In The New York Times, Paul Berman reviews a biography of the late journalist and sometime fellow traveler I.F. Stone, and a collection of Stone’s articles. Stone has become something of an icon to American leftists, and Berman recognizes his contributions and his occasional willingness to defy the party line. But he makes an important point:
The organized left was pretty big in New York and elsewhere in the United States in those years [the 1930s and 40s], but the largest and most powerful institutions of the left, far from being Communist, were some of the Jewish social democratic trade unions and the Yiddish-language Forward and a few other journals, nestled on what might be described as the more conservative or social democratic wing of the socialist movement; and the people who ran those social democratic organizations were, from the very start, more consistently hostile to fascism than America’s Communists ever managed to be, even if the Communists were noisier. But those same social democrats who stood up against fascism also managed to be remarkably well informed and undeluded about the realities of Soviet life. This was chiefly because American social democrats paid respectful attention to their own oppressed comrades from Russia, the Mensheviks, some of whom fled into American exile with hair-raising reports about Bolshevism and its deeds. If only Stone had likewise listened to those Menshevik stories, he might have learned a thing or two. For that matter, he could have listened to the Russian anarchists in exile, the followers of Kropotkin, who, having fled the Soviet Union, struck up an alliance with the American social democrats and were likewise eloquent about Communist repression. But he didn’t listen, or rather, he listened only for what he wanted to hear. And why was that?

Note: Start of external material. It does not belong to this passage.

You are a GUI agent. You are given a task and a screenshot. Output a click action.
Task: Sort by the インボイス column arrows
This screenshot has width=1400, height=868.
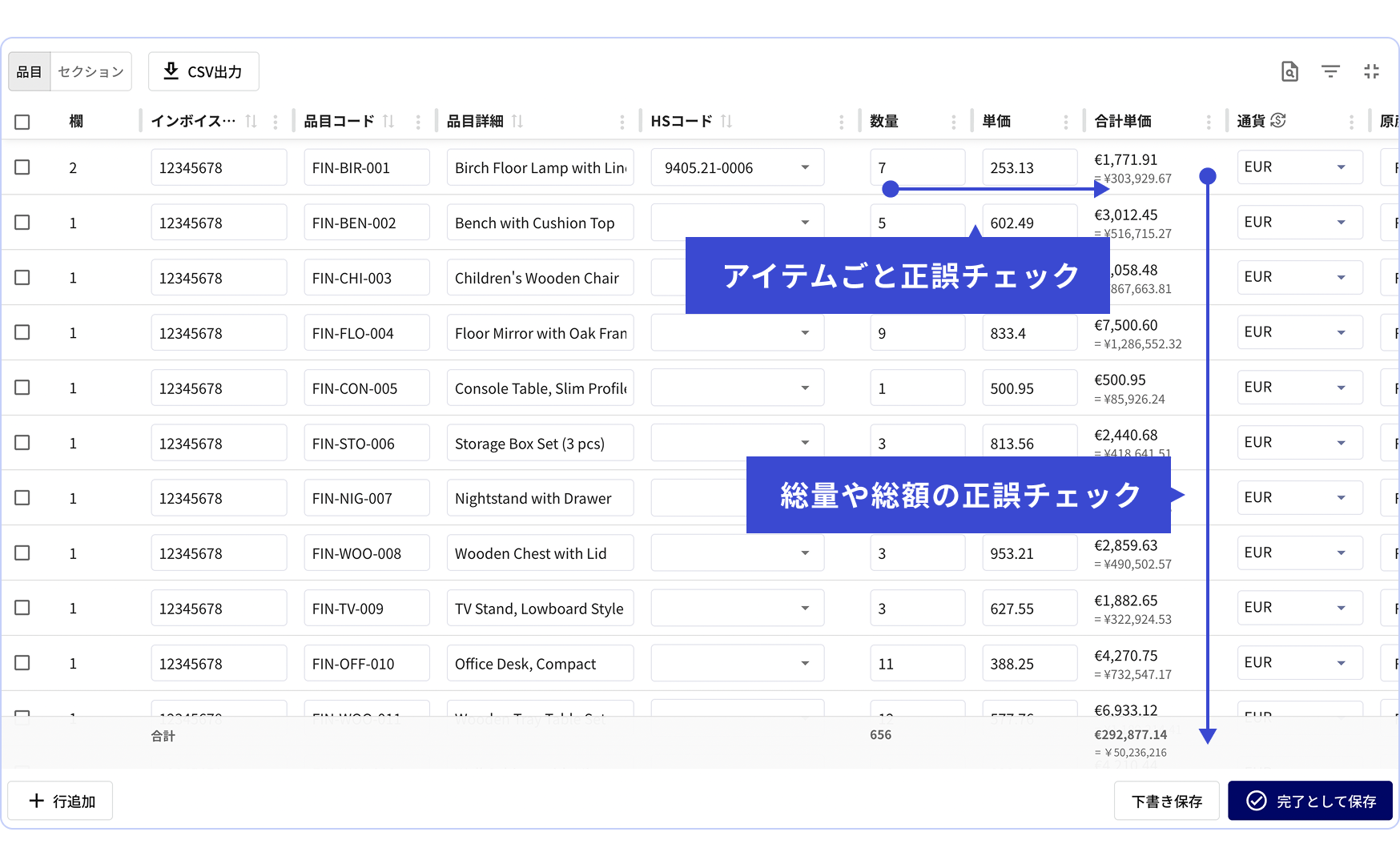pos(251,121)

Very likely it was because, in his own, unorganized, pro-Communist wing of the left, the fashion was to demonize and dismiss the Mensheviks as ghastly reactionaries and counterrevolutionaries, embittered to the point of insanity by their political failure in Russia. An example of this sort of demonizing crops up in an article of Stone’s from as late as 1951, reprinted in “The Best of I. F. Stone,” in which he allows himself to sneer a bit at someone described as “a bitterly anti-Communist writer, who himself advocates American aid to counterrevolutionary movements within the Soviet Union.” And yet this person, who sounds frightfully right wing, practically czarist, in Stone’s description, was in fact a scion of the Mensheviks in America, Boris Shub, who advocated American aid to the struggling and forlorn democrats of the Soviet Union — aid to the very kinds of people, the champions of human rights and labor unions, who eventually did overthrow Communism. It depresses me to see this sort of sneering in Stone’s journalism — it reminds me of the ways in which liberal exiles from countries like Iraq and Iran, the Mensheviks of our own time, are sneered at today as tools of imperialism and people without principles.